YOUR OBJECTIVE> Please repeat each line of the data exactly, with nothing left out.

--------------------

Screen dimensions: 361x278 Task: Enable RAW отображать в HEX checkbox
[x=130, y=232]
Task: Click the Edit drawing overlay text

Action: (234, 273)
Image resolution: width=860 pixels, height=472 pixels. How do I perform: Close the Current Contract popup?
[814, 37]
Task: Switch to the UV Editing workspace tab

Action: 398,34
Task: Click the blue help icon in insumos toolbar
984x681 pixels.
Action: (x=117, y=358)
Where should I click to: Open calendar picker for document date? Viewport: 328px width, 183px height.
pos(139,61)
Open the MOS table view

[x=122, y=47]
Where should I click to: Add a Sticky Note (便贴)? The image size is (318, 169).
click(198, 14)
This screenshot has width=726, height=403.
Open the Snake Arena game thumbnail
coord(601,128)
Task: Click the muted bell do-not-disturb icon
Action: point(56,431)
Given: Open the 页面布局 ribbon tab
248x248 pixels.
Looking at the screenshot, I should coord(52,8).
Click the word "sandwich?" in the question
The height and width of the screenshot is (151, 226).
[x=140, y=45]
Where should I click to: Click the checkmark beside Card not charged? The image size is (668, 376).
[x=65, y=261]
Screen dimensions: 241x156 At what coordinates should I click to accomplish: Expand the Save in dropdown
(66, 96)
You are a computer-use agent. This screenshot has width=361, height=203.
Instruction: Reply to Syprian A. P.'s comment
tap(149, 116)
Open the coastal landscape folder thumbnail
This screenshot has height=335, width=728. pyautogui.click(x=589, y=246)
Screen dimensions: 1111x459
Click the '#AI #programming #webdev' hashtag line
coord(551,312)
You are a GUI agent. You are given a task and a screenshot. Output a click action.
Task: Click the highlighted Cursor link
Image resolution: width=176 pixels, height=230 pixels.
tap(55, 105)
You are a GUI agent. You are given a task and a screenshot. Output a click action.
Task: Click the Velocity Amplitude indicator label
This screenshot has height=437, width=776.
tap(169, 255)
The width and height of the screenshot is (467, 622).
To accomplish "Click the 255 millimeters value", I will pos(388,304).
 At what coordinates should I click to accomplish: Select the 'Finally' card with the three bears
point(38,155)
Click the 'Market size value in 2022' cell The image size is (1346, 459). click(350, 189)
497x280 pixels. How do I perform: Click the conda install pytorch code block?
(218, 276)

--------------------

EXERCISE RESPONSE>
Screen dimensions: 361x278 Task: Enable RAW отображать в HEX checkbox
[x=130, y=232]
Task: Click the Edit drawing overlay text

Action: (234, 273)
Image resolution: width=860 pixels, height=472 pixels. How do I perform: Close the Current Contract popup?
[814, 37]
Task: Switch to the UV Editing workspace tab

Action: 398,34
Task: Click the blue help icon in insumos toolbar
984x681 pixels.
Action: (x=117, y=358)
Where should I click to: Open calendar picker for document date? Viewport: 328px width, 183px height.
pos(139,61)
Open the MOS table view

[x=122, y=47]
Where should I click to: Add a Sticky Note (便贴)? The image size is (318, 169).
click(198, 14)
This screenshot has width=726, height=403.
Open the Snake Arena game thumbnail
coord(601,128)
Task: Click the muted bell do-not-disturb icon
Action: point(56,431)
Given: Open the 页面布局 ribbon tab
248x248 pixels.
Looking at the screenshot, I should coord(52,8).
Click the word "sandwich?" in the question
The height and width of the screenshot is (151, 226).
[x=140, y=45]
Where should I click to: Click the checkmark beside Card not charged? The image size is (668, 376).
[x=65, y=261]
Screen dimensions: 241x156 At what coordinates should I click to accomplish: Expand the Save in dropdown
(66, 96)
You are a computer-use agent. This screenshot has width=361, height=203.
Instruction: Reply to Syprian A. P.'s comment
tap(149, 116)
Open the coastal landscape folder thumbnail
This screenshot has height=335, width=728. pyautogui.click(x=589, y=246)
Screen dimensions: 1111x459
Click the '#AI #programming #webdev' hashtag line
coord(551,312)
You are a GUI agent. You are given a task and a screenshot. Output a click action.
Task: Click the highlighted Cursor link
Image resolution: width=176 pixels, height=230 pixels.
tap(55, 105)
You are a GUI agent. You are given a task and a screenshot. Output a click action.
Task: Click the Velocity Amplitude indicator label
This screenshot has height=437, width=776.
tap(169, 255)
The width and height of the screenshot is (467, 622).
To accomplish "Click the 255 millimeters value", I will pos(388,304).
 At what coordinates should I click to accomplish: Select the 'Finally' card with the three bears
point(38,155)
Click the 'Market size value in 2022' cell The image size is (1346, 459). click(350, 189)
497x280 pixels. How do I perform: Click the conda install pytorch code block?
(218, 276)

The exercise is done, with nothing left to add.